A spiritual perspective give us a way to appreciate the natural protections of the human body; these along with the practice of prayer and the social protection of community (last week's posts) are components that can be nurtured and practice to lift fear, offer comfort, and live our lives with deepening peace. But there is still another factor to consider as a spiritual practice, removing the armor of a false sense of self. Chogyam Trungpa in the Tibetan Buddhist tradition writes of this with the idea of the Spiritual Warrior as one who's worldly armor has dissolved.

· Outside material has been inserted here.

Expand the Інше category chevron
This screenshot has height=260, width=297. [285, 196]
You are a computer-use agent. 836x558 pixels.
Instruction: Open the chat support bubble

Here armor is seen as the hardened protection of our egoistic self, a wall of self-importance and self sufficiency. Armor in this sense then, includes the daily tension we carry around, defending ourselves against life, our own vulnerability, and the suffering of others (whom we unconsciously identify with). Vulnerability means the awareness that anything can happen, the recognition that human life is susceptible to injury, illness, and attack. It is not necessary the same thing as fear; fear is the emotional response to an awareness of vulnerability. All the defense mechanisms of the psyche and ego defend then against a realization that this separate life we claim as our identity, is false. Christianity has a similar stream of thought that urges acceptance of our human vulnerability, because it opens a spiritual door. St. Paul's confession of the 'answer' that came as he prayed to overcome his own unnamed vulnerability, sums up the idea: "But he (Christ) said to me, 'My grace is sufficient for you, for my power is made perfect in weakness.'” So here is an affirmation of vulnerability that is a reversal of the building up of the self image, that is sometimes taken to an extreme of worthlessness. But the point is not to fight the ego, which only strengthens it. Rather face life and yourself as what is, accepting fear, accepting mistakes, accepting lack of control and your feeling nature, including the need for others, for help. We take off the armor of separation, no longer defending the self, but not groveling, not shutting down. The "spiritual warrior" moves with open hand, open heart, tenderness, meeting life as it comes, without bravado or artifice. This is not something to force on yourself, rather it is recognizing this vulnerability is another aspect of the spiritual process. To move beyond the self is not to become all powerful-- just the opposite. It is: "I cannot do this, I cannot do this alone."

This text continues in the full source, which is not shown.